When members voiced their serious doubts about the expedition Robinson and Brewster proposed, the reply, as Bradford has it, is fascinating: ‘All great and honorable actions are accompanied with great difficulties; and must be both enterprise, and overcome with answerable courages.’ The reason they needed to leave Leiden, supposedly, was to escape its hardships; and when critics of the plan worried that America would have great hardships, they were told that this great enterprise was worth great hardships. So what was the enterprise, if not to escape hardships?

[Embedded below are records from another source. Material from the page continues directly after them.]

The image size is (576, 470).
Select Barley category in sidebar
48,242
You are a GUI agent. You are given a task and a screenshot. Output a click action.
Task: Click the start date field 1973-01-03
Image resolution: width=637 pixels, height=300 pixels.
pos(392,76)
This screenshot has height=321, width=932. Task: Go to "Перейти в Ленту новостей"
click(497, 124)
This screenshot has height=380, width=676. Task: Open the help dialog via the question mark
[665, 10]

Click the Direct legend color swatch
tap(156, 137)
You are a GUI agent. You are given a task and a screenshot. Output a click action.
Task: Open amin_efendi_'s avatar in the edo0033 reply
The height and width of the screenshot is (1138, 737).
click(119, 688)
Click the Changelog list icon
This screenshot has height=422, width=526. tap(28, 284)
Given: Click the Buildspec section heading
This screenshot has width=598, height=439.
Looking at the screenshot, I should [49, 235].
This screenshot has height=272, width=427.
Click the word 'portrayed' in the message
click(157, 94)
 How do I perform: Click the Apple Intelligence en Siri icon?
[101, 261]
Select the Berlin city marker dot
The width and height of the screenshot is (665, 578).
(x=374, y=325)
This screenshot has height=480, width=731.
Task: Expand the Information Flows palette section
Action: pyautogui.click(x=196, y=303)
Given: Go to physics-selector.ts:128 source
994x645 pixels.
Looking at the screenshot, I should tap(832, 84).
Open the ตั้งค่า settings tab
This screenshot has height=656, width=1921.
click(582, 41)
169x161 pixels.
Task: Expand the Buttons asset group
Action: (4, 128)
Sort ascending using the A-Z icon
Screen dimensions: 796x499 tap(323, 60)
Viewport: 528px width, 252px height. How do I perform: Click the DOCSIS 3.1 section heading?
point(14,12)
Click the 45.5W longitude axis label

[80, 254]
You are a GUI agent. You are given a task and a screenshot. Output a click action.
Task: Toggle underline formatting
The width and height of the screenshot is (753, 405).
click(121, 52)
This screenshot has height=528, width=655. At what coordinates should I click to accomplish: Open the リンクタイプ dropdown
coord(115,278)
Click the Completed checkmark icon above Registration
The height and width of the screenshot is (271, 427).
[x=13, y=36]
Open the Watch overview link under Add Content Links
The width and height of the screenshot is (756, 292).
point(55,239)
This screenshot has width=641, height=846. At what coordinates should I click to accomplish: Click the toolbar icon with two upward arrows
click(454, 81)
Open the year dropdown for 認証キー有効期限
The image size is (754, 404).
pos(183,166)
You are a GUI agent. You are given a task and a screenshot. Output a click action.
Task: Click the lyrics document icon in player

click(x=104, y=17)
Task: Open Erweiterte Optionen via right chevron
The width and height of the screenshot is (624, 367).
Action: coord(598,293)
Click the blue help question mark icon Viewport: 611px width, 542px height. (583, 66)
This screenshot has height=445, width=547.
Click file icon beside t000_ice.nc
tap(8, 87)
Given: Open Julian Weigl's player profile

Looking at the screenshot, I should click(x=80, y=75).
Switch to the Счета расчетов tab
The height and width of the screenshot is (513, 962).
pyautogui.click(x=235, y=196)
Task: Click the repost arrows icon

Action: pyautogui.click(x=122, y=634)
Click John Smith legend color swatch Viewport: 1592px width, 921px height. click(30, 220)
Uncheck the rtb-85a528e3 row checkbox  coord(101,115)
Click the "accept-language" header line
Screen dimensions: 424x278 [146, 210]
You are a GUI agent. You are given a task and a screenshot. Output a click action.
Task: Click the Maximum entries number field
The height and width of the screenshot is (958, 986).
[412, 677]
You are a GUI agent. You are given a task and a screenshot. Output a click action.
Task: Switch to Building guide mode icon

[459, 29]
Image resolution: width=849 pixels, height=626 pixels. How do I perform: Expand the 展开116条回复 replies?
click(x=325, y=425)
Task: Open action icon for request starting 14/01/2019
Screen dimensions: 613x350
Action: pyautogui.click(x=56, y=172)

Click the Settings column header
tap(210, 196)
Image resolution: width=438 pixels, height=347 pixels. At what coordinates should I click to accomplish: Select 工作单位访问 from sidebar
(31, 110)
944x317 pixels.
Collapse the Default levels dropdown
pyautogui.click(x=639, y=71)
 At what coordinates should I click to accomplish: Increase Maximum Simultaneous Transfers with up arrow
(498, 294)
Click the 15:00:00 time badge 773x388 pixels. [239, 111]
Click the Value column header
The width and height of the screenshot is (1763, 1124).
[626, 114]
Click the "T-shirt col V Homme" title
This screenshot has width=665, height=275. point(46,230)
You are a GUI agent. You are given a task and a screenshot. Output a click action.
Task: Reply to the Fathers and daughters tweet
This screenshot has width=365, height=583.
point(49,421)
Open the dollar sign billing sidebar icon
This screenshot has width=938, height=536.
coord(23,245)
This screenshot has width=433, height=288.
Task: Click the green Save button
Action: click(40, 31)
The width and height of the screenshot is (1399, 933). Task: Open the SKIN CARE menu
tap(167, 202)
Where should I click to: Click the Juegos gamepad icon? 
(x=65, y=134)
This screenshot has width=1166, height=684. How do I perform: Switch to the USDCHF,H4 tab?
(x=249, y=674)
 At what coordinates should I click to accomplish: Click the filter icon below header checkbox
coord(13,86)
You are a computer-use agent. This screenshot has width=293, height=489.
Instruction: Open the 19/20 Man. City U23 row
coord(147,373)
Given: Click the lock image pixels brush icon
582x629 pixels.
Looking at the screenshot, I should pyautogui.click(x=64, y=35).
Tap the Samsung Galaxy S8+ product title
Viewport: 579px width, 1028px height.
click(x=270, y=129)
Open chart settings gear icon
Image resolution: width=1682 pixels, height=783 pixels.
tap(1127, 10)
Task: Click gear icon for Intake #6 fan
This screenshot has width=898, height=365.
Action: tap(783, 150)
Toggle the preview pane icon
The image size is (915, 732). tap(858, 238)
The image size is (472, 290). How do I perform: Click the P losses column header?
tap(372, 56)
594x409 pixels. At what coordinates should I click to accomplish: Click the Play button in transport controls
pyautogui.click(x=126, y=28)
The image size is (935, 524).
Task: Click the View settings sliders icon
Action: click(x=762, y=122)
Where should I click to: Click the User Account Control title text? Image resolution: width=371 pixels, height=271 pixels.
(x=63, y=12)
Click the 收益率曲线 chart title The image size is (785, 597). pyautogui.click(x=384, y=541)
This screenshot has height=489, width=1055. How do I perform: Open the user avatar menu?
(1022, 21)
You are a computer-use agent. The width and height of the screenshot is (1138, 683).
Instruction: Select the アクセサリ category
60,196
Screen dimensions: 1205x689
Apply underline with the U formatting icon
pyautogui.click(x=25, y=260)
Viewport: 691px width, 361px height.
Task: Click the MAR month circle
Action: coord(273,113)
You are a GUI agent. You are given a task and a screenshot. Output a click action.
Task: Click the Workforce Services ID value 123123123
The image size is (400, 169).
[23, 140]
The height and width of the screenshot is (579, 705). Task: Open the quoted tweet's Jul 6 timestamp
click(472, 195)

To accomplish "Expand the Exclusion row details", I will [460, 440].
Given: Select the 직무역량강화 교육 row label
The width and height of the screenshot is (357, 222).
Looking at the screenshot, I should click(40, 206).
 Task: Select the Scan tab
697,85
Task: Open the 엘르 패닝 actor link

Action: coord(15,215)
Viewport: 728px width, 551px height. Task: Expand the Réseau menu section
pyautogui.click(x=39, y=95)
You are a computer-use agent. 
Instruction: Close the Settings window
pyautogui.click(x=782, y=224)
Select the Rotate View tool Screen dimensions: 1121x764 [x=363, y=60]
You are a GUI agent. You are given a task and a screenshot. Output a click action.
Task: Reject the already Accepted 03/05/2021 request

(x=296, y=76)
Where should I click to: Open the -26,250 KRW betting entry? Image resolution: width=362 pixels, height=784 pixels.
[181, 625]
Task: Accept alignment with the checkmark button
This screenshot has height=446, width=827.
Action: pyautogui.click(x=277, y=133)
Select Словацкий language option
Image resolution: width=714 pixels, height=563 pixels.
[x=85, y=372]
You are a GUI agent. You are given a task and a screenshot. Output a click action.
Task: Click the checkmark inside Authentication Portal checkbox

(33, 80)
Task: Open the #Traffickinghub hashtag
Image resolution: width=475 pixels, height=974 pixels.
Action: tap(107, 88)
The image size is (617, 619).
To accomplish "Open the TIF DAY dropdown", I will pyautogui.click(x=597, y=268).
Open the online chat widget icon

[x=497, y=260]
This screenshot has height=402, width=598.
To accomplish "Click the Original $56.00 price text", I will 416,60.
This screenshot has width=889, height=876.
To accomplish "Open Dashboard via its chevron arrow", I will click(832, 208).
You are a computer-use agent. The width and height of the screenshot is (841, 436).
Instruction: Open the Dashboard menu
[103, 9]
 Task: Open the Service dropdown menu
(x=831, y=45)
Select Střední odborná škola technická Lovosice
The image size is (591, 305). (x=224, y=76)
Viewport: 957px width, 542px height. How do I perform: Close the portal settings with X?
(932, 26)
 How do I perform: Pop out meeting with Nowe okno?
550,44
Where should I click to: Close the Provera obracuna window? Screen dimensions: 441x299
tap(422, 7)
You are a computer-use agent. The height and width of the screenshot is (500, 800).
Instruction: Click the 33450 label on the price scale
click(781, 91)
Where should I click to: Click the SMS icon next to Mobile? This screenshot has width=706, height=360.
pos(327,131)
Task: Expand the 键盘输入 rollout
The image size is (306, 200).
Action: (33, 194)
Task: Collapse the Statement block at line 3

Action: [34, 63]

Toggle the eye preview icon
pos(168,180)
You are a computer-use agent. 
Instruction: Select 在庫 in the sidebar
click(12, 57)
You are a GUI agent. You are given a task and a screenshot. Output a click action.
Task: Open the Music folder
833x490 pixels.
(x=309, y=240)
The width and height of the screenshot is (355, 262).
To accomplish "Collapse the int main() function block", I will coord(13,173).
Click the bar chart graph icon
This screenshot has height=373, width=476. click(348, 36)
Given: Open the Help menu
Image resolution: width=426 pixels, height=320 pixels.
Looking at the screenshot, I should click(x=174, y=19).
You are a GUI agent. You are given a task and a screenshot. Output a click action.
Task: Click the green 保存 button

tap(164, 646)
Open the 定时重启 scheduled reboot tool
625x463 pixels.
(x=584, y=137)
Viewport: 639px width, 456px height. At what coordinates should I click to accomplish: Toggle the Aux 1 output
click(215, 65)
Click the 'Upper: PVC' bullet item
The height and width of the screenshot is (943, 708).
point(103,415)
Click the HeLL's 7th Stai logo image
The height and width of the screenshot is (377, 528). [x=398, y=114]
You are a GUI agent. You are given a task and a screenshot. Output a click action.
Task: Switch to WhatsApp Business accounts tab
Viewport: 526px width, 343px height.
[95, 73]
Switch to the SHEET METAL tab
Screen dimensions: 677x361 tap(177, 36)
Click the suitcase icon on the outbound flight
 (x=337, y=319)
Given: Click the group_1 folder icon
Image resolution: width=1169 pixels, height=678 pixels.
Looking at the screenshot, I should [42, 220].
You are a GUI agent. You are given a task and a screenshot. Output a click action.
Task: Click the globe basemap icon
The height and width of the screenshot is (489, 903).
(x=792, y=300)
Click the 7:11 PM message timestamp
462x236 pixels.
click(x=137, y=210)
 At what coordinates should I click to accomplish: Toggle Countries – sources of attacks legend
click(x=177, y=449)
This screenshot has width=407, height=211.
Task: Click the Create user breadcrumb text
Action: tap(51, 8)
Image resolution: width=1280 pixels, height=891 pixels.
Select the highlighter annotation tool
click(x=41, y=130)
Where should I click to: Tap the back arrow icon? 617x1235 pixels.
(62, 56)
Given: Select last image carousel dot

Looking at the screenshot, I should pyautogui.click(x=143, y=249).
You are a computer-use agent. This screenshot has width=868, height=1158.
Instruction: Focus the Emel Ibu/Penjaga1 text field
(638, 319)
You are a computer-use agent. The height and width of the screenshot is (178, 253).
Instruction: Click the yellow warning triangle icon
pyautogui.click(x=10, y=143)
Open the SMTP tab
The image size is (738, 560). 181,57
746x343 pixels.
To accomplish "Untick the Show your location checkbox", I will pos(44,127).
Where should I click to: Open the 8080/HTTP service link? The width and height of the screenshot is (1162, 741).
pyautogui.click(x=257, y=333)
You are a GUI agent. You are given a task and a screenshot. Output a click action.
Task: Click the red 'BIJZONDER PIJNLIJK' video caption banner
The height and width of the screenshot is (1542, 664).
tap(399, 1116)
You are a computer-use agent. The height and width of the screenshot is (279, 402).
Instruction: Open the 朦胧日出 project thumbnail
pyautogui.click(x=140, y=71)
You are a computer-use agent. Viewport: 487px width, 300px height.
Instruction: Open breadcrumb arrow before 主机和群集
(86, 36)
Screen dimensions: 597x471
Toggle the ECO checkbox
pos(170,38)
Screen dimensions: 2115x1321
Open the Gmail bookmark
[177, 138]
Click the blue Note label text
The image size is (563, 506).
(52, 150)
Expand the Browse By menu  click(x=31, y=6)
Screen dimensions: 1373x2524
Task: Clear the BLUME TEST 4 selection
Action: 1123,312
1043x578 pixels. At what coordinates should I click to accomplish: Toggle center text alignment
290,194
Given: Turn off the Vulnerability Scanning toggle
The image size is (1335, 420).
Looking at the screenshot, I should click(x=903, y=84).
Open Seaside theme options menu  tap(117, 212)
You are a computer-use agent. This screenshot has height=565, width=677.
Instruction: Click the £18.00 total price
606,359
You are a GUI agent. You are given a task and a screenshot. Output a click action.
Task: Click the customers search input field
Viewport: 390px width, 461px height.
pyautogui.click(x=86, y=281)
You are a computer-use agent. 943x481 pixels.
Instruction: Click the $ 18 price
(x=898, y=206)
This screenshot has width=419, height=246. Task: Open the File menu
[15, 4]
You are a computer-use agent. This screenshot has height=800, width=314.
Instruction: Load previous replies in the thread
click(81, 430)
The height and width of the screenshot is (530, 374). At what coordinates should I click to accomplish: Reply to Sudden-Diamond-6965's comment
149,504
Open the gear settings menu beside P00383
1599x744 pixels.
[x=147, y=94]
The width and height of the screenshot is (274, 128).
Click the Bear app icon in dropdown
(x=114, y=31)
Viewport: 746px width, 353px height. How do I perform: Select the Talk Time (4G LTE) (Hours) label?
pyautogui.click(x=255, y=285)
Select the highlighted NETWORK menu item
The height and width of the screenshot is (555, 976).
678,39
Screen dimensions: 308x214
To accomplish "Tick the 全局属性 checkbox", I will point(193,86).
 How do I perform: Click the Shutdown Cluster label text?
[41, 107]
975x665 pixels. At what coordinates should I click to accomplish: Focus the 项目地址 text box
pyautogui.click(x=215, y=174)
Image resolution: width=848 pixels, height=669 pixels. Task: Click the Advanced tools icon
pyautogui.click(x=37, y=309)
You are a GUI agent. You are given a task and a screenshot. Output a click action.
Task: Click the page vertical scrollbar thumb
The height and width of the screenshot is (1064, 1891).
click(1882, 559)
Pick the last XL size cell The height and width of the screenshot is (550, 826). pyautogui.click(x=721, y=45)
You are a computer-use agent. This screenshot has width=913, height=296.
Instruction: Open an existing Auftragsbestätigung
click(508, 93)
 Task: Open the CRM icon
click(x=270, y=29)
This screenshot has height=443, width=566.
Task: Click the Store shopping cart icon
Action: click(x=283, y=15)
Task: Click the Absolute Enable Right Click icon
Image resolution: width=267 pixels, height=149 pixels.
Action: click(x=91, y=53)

The colonists seemed to have difficulty articulating exactly what compelled them to leave the Netherlands for America. They had a sense of an important enterprise, which, though they might rationalize it in terms of escaping the difficulties of life in Holland, did not meet that objective terribly well. Their calculation of the risks and imperatives does not add up unless we remember how ingrained it was for the Separatists to see their story in biblical terms, as following biblical patterns. They saw their reflection in countless scriptural parallels, but above all in the exodus – God leading the new children of Israel out of the bloody and antichristian land of their birth, to a place he had prepared for them. From Browne’s first writing, to Helwys’s last, the Separatist equation was repeated (critically in Helwys’s case): ‘England was as Egypt’. They had been delivered and there could be no going back. The Netherlands, however, had not felt at all like the Promised Land, which meant that instead they were in the wilderness, the stretch of wandering and learning that occupied Israel before reaching Canaan. They were God’s ‘little church, fled into the wilderness’, in Ainsworth’s words, or, as Johnson put it, they had followed Moses’ path, rejecting the treasures of Egypt ‘to suffer adversity with the people of God’; they were ‘but strangers and pilgrims’.

The Separatists were prime examples of the fundamentally forward-looking nature of Protestantism – ‘a religion of progress’, as Alec Ryrie puts it, ‘of restless, relentless advance toward holiness, not of stagnation’. Each stream saw itself as the culmination in a century of progress towards truth and obedience, while still challenging its own orthodoxies, their church covenants explicitly committing them to embrace God’s future revelations, to be ready to take the next step. Individual members had once walked miles to acceptable churches, then moved to London maybe, then sailed for Amsterdam, then moved again to Leiden or Emden. If their dreams had failed to come true and no simple way forward presented itself, then their whole religious experience and outlook told them God would reveal a new path ahead. Satan called them back, the Lord called them on. And if the way forward involved a terrifying leap of faith, ‘yet might they have comfort in the same’. Whatever America might entail, it was not retreat; it was not going back to Egypt.